PTX-100 is a first-in-class compound designed to inhibit geranylgeranyl transferase-1 (GGT-1), a key enzyme involved in cancer growth. By blocking GGT-1, PTX-100 disrupts oncogenic Ras pathways, preventing the activation of Rho, Rac, and Ral signaling circuits in cancer cells, ultimately inducing apoptosis. It is believed to be the only GGT-1 inhibitor currently in clinical development.
The compound has demonstrated safety and early clinical activity in a previous Phase 1 study and a recent pharmacokinetics/pharmacodynamics (PK/PD) basket study across hematological and solid malignancies. The FDA has granted PTX-100 Orphan Drug Designation for all T-cell lymphomas and recently approved an IND application for a Phase 2 study focusing on cutaneous T-cell lymphomas.
Momentum-Gaining Platform
Prescient Therapeutics' CellPryme platform continues to gain momentum in both preclinical and clinical development. During the fourth quarter of 2024, the company presented data on cell therapy manufacturing and adjuvant enhancements at the CAR-TCR Summit in Boston and the American Society of Hematology conference in San Diego, generating increased interest in potential collaborations.

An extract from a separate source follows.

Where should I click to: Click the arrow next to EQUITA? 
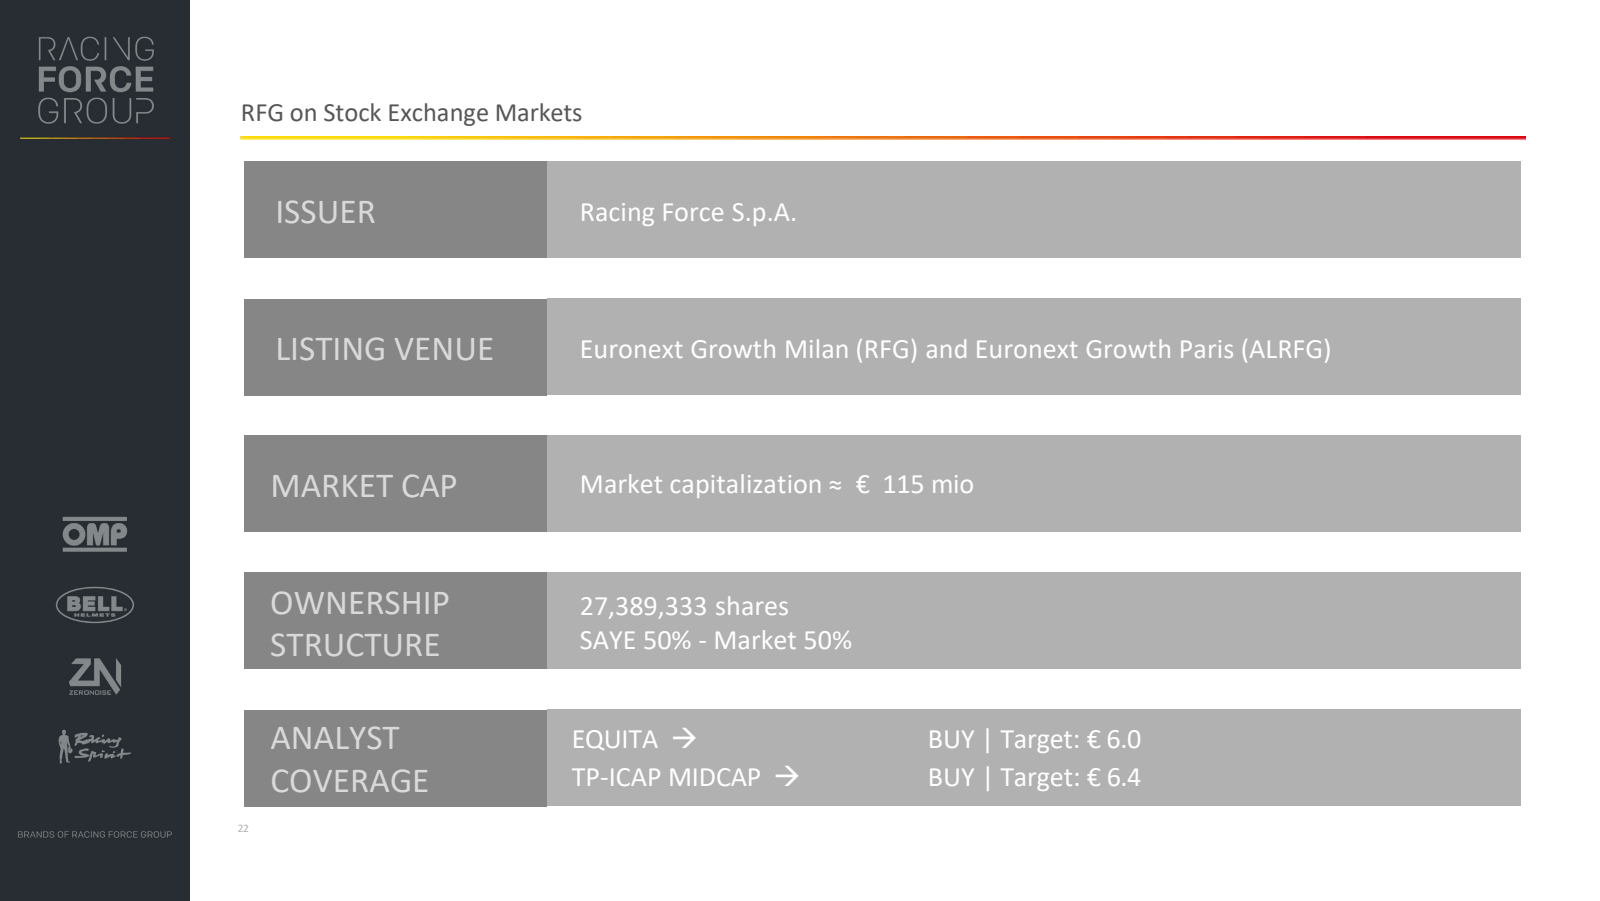pyautogui.click(x=684, y=738)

Following these engagements, Prescient Therapeutics has initiated multiple partnerships involving CellPryme-M, working with potential collaborators to explore ways to enhance their cell therapy programs. The company intends to provide investors with updates on the progress of these partnerships as developments allow. Additionally, Prescient Therapeutics is in the early stages of evaluating first-in-human clinical trials for CellPryme-A. If initiated, these trials will investigate CellPryme-A’s potential in combination with CAR-T therapies.

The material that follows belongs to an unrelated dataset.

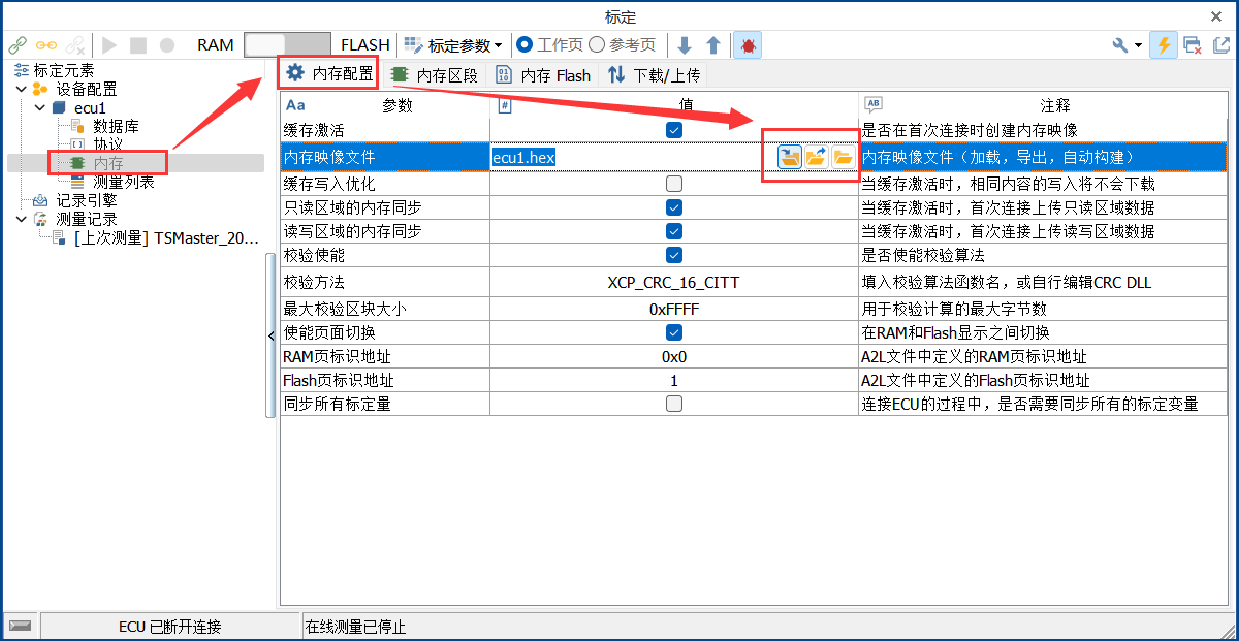The height and width of the screenshot is (641, 1239).
Task: Export memory image via middle folder icon
Action: click(816, 157)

Significant progress has been made in OmniCAR development following extensive troubleshooting of technical challenges and the engineering of new, optimized molecular variants. With encouraging results achieved, Prescient Therapeutics will continue development efforts, with further validation work planned.
What is CellPryme?
- CellPryme-M: A novel, clinic-ready technology designed to enhance adoptive cell therapy by shifting T cells towards a central memory phenotype. This improves persistence and increases the ability of cells to locate and penetrate tumors. The process is a non-disruptive, 24-hour step within cell manufacturing. Cell therapies requiring enhanced manufacturing productivity or increased in vivo potency and durability are well-suited for CellPryme-M.

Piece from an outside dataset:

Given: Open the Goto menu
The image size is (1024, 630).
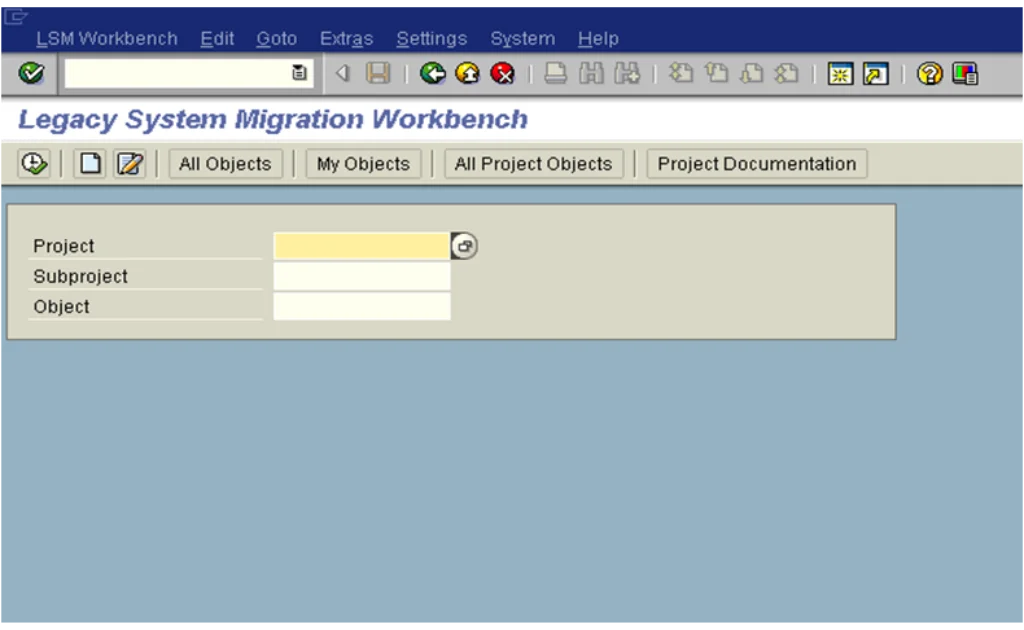Looking at the screenshot, I should tap(276, 39).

- CellPryme-A: An adjuvant therapy administered alongside cellular immunotherapy to counteract the suppressive tumor microenvironment. It significantly reduces regulatory T cells, promotes CAR-T cell expansion in vivo, and enhances tumor penetration. These improvements result in better tumor cell killing and increased host survival. When used in combination with CellPryme-M pre-treated CAR-T cells, these benefits are further amplified.
New CEO
James McDonnell, the newly appointed CEO, is a seasoned biopharmaceutical executive with over 25 years of experience in the global pharmaceutical industry. McDonnell has a strong focus on blood disorders and hematological malignancies, including myeloma, myelodysplasia, and chronic myeloid leukemia (CML). His strategic leadership has driven outstanding commercial success, underpinned by his ability to cultivate high-performing team cultures.